When Israeli Prime Minister Ehud Olmert unleashed his navy and air force on Lebanon, accusing that tiny nation of an "act of war," the last pillar of Bush's Middle East policy collapsed.

First came capitulation on the Bush Doctrine, as Pyongyang and Tehran defied Bush's dictum: The world's worst regimes will not be allowed to acquire the world's worst weapons. Then came suspension of the democracy crusade as Islamic militants exploited free elections to advance to power in Egypt, Lebanon, Gaza, the West Bank, Iraq and Iran.

Now Israel's rampage against a defenseless Lebanon -- smashing airport runways, fuel tanks, power plants, gas stations, lighthouses, bridges and roads -- has exposed Bush's folly in subcontracting U.S. policy out to Tel Aviv, making Israel the custodian of our interests in the Middle East.

Lebanon has a pro-American government, heretofore considered a shining example of his democracy crusade. Yet, asked in St. Petersburg if he would urge Israel to use restraint in its airstrikes, Bush sounded less like the leader of the free world than some bellicose city councilman from Brooklyn Heights.

Olmert seized upon Hezbollah's capture of two Israeli soldiers to unleash the IDF in a preplanned attack to make the Lebanese people suffer until the Lebanese government disarms Hezbollah, a task the Israeli army could not accomplish in 18 years of occupation.
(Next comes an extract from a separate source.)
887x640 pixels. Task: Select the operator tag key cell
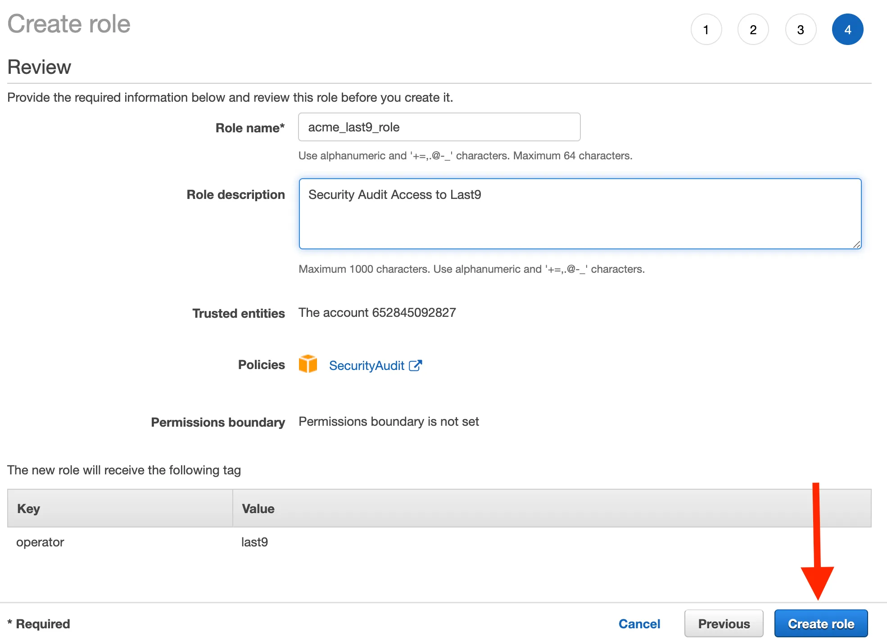40,542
Israel is doing the same to the Palestinians. To punish these people for the crime of electing Hamas, Olmert imposed an economic blockade of Gaza and the West Bank and withheld the $50 million in monthly tax and customs receipts due the Palestinians.

Then Israel instructed the U.S. to terminate all aid to the Palestinian Authority, though Bush himself had called for elections and the participation of Hamas. Our Crawford cowboy meekly complied.
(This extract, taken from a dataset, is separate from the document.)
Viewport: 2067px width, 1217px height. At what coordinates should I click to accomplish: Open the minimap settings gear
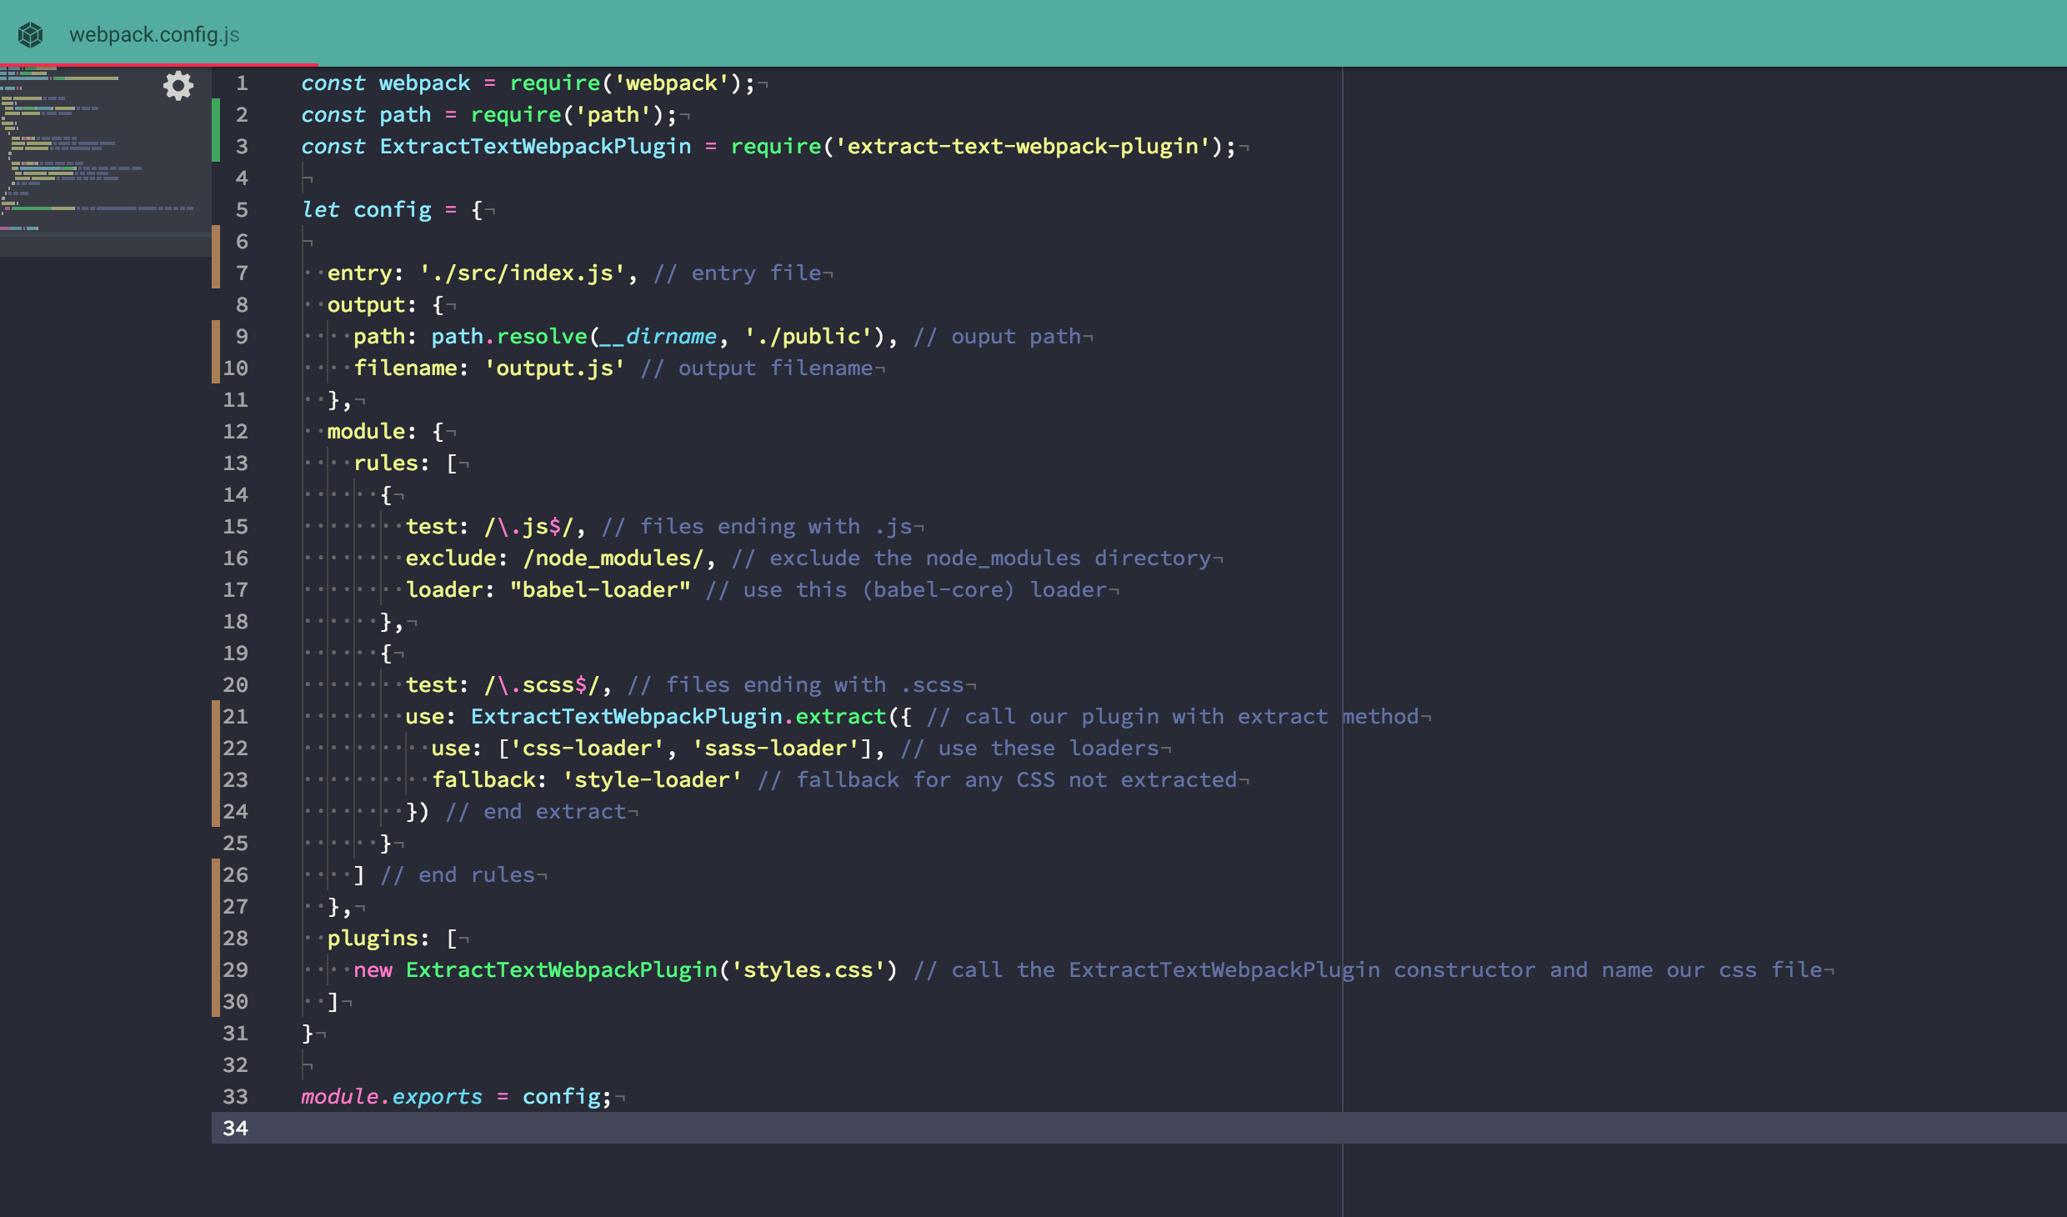tap(178, 86)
The predictable result: Fatah and Hamas fell to fratricidal fighting and Hamas militants began launching rockets into Israel. Hamas then tunneled into Israel, killed two soldiers, captured one, took him back into Gaza and demanded a prisoner exchange.

Israel's response was to abduct half of the Palestinian Cabinet and parliament and blow up a $50 million U.S.-insured power plant. That cut off electricity for half a million Palestinians. Their food spoiled, their water could not be purified, and their families sweltered in the summer heat.
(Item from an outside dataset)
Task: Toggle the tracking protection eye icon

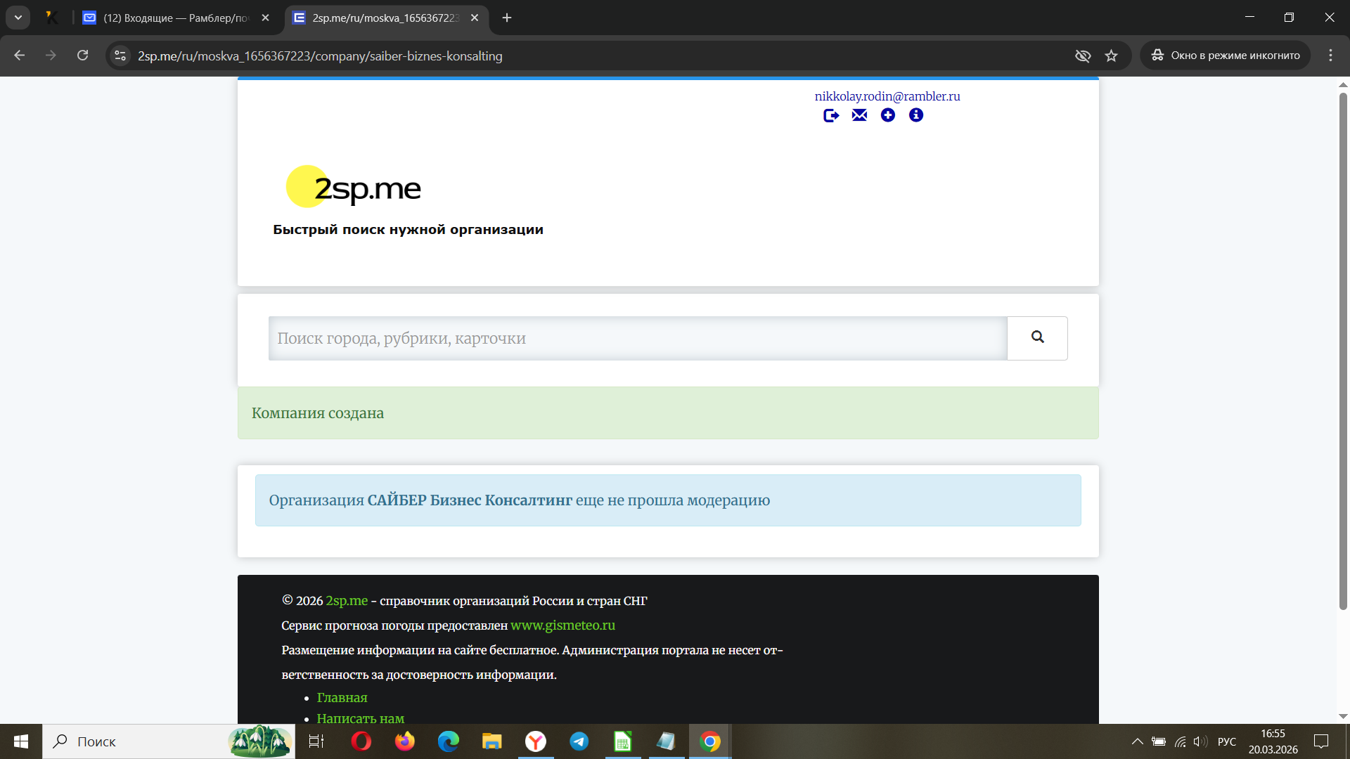Action: [1083, 56]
Let it be said: Israel has a right to defend herself, a right to counter-attack against Hezbollah and Hamas. But what Israel is doing is imposing deliberate suffering on civilians, to force them to do something they are powerless to do: disarm the gunmen among them. Such a policy violates international law and is un-American and un-Christian.

But where are the Christians? Why is Pope Benedict virtually alone among Christian leaders to have spoken out against what is being done to Lebanese Christians and Muslims?

When al-Qaida captured two U.S. soldiers and butchered them, the U.S. Army did not smash power plants across the Sunni Triangle. Why, then, is Bush not only silent but openly supportive when Israelis do this? Why are Democrats, too, silent when Israel pursues a policy of collective punishment of innocent peoples?

Israel appears determined to expand the Iraq war into Syria and Iran, and have America fight and finish all of Israel's enemies. That Tel Aviv is maneuvering us to fight its wars is understandable. That Americans are ignorant of, or complicit in, this is deplorable.

Who is whispering in Bush's ear? The same people who told him Iraq was maybe months away from an atom bomb, that an invasion would be a "cakewalk," that democracy would break out across the region, that Palestinians and Israelis would then sit down and make peace?

How much must America pay for the education of this man?

Pat Buchanan edits The American Conservative magazine.